## BEGIN GIVEN PASSAGE
The alternative to a trap-out is to do a “cut-out” opening up the wall and physically removing the bees and their comb. Cut-outs are traumatic for the bees and make an incredible mess of the house. The advantage is that the removal is over in one day at the most. In this case I decided to do a trap-out so that I could save the homeowner, on a fixed income, from the expense of having to replace the kitchen vent the bees are living in.

Her house, cantilevered over a steep hillside in the Hollywood Hills presented a few challenges. I had to work from above, leaning over the edge of the roof to attach the escape cone to the vent. One thing I’ve learned is to have everything fabricated and all tools ready before beginning any structural bee removal. You need to act carefully and decisively when you’ve got thousands of pissed off bees flying around. I made the cone out of 1/8 inch hardware cloth attached to a rectangular piece of the same material to block off the entire vent. I smoked the bees to calm them down. Next, I leaned over the edge of the roof and quickly hammered the cone in place with roofing nails. It would have been better to attach the cone early in the morning before the bees had left for the day, but logistically this was impossible for me. As soon as nailed the escape in place a large cloud of returning workers started bearding at their former entrance at the base of the cone. Another angry contingent pinged the front of my veil. Using rope, I lowered the nuc box with the open brood in it and secured it to a concrete block I placed on the roof. When I came back the next day the bees had calmed down and were starting to come and go from the nuc box. Some were still “bearding” at their old entrance.

There are two kinds of one way exits. You can make one by creating a cone, at least a foot long out of 1/8 inch hardware cloth with a 3/8 inch opening at the end. This is enough, usually, to throw off the bee’s precise orientation to their old entrance. They leave but can’t come back in. Alternately, you can use a Porter bee escape, a spring loaded device that lets bees out but prevents their re-entry. Each method has its advantages and disadvantages. Sometimes the bees figure out how to get back through the cone. In that case you can put another cone around the existing cone. The bees entering the second cone end up back outside. The disadvantage with the Porter bee escape is that its small springs can sometimes fail under the strain of thousands of workers passing through. My neighbor Ray, a beekeeper and airline mechanic, examined the two bee escapes sold by our local supplier. Not surprisingly, the English made escape was superior to a Chinese made model which had a poor connection between the springs and plastic body.
## END GIVEN PASSAGE
Can you copy the bee removal passage between "The alternative to" and "are living in.", inclusive? The saved lines are unrelated material, separate from the bee removal passage.
## BEGIN DATA ENTRIES
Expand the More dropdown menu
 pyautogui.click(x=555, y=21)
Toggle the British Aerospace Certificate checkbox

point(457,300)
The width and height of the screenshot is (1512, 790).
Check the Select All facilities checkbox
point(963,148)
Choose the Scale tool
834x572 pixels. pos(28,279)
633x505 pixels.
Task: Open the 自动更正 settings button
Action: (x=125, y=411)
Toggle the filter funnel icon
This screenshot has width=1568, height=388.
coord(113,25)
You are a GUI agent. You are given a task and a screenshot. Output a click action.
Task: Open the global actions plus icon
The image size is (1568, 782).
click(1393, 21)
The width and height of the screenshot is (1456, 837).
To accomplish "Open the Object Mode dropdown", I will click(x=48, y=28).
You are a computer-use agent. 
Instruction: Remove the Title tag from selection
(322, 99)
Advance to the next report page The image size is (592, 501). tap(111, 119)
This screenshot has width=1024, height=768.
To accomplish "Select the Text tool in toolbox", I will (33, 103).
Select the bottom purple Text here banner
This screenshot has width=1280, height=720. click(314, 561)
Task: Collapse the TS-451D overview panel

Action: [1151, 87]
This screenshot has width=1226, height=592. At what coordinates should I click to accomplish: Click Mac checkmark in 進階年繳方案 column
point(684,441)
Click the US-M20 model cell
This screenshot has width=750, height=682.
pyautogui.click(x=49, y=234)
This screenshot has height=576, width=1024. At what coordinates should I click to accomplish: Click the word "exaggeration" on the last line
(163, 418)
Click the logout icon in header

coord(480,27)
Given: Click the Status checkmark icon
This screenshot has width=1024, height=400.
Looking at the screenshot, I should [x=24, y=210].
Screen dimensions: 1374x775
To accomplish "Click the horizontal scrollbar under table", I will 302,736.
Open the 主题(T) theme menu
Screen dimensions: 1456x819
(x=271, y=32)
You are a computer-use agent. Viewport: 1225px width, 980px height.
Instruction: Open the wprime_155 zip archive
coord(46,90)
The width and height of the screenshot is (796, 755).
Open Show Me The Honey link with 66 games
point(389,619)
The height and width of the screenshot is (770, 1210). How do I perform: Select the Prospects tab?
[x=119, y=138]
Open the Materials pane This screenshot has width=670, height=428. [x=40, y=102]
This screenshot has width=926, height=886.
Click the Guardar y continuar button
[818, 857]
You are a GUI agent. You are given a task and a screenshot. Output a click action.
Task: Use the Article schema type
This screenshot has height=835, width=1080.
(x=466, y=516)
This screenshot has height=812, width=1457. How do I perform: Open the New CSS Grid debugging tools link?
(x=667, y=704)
## END DATA ENTRIES
# PROBLEM SOLUTION:
The alternative to a trap-out is to do a “cut-out” opening up the wall and physically removing the bees and their comb. Cut-outs are traumatic for the bees and make an incredible mess of the house. The advantage is that the removal is over in one day at the most. In this case I decided to do a trap-out so that I could save the homeowner, on a fixed income, from the expense of having to replace the kitchen vent the bees are living in.